Securing the Vibe: Tanya Janca on AI-Generated Code, Mythos, and the New AppSec Reality

The 2026 AppSec landscape is dominated by what Tanya Janca calls "vibe coding"—AI systems that generate entire applications with little to no human oversight. This practice bypasses traditional code reviews, leaving hidden vulnerabilities that even seasoned security teams struggle to detect. As organizations adopt AI assistants like GitHub Copilot at scale, the false sense of security around "human in the loop" becomes a dangerous myth, prompting a surge in incidents where unchecked AI‑written code reaches production unchanged.

The OWASP Top 10’s 2025 revision reflects these shifts, expanding from ten to thirteen items. New categories such as software supply chain failures, mishandling of exceptional conditions, memory‑management bugs, and an explicit "vibe coding" entry highlight the community’s recognition that threats now stem from both code components and the people who write them. By folding SSRF into broken access control and elevating security misconfiguration, the list underscores persistent weaknesses while signaling that supply‑chain hygiene and robust error handling are now critical success factors for any development effort.

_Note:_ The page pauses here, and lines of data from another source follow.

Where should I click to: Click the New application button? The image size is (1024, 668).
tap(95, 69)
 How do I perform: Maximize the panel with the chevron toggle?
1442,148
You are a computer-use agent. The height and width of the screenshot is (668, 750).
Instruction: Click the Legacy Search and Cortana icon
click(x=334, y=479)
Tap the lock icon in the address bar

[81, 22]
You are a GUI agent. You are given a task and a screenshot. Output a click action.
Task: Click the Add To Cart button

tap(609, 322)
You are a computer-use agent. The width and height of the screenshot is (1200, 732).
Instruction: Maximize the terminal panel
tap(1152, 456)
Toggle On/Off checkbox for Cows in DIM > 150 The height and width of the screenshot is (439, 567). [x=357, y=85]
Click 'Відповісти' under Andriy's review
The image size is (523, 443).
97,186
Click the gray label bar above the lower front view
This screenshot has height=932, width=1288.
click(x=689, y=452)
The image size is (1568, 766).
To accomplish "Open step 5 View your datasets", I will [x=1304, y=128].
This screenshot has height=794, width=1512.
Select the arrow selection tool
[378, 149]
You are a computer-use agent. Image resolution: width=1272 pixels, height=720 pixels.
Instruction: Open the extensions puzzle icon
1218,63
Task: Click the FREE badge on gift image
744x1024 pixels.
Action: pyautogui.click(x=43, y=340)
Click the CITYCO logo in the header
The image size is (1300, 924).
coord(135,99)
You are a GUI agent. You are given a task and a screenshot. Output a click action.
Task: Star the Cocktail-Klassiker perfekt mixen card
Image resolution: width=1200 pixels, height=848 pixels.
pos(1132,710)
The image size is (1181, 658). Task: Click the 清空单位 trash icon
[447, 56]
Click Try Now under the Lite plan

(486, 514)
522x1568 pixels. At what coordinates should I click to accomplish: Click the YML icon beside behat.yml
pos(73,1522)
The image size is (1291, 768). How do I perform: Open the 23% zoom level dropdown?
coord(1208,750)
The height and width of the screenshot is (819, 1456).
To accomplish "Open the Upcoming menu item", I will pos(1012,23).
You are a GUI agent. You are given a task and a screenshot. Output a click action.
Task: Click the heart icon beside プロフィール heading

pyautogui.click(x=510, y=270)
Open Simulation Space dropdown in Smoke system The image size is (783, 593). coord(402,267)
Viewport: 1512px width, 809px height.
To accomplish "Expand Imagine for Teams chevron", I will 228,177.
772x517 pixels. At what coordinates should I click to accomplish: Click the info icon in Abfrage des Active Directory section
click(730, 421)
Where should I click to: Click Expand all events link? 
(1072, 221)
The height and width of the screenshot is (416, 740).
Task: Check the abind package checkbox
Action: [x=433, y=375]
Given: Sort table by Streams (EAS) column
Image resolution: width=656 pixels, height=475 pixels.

These trends expose a glaring gap in vendor offerings: most tools excel at scanning for outdated libraries but fall short of protecting developer workstations, CI pipelines, and the human element of security. Legacy DevSecOps solutions generate massive backlogs and false positives, eroding trust and overwhelming scarce AppSec resources. Janca advocates a paradigm shift—embedding security directly into AI models and re‑architecting AppSec programs to prioritize proactive, AI‑aware controls rather than reactive scanning. Organizations that adopt this forward‑looking approach will reduce toil, improve resilience, and stay ahead of attackers targeting developers themselves.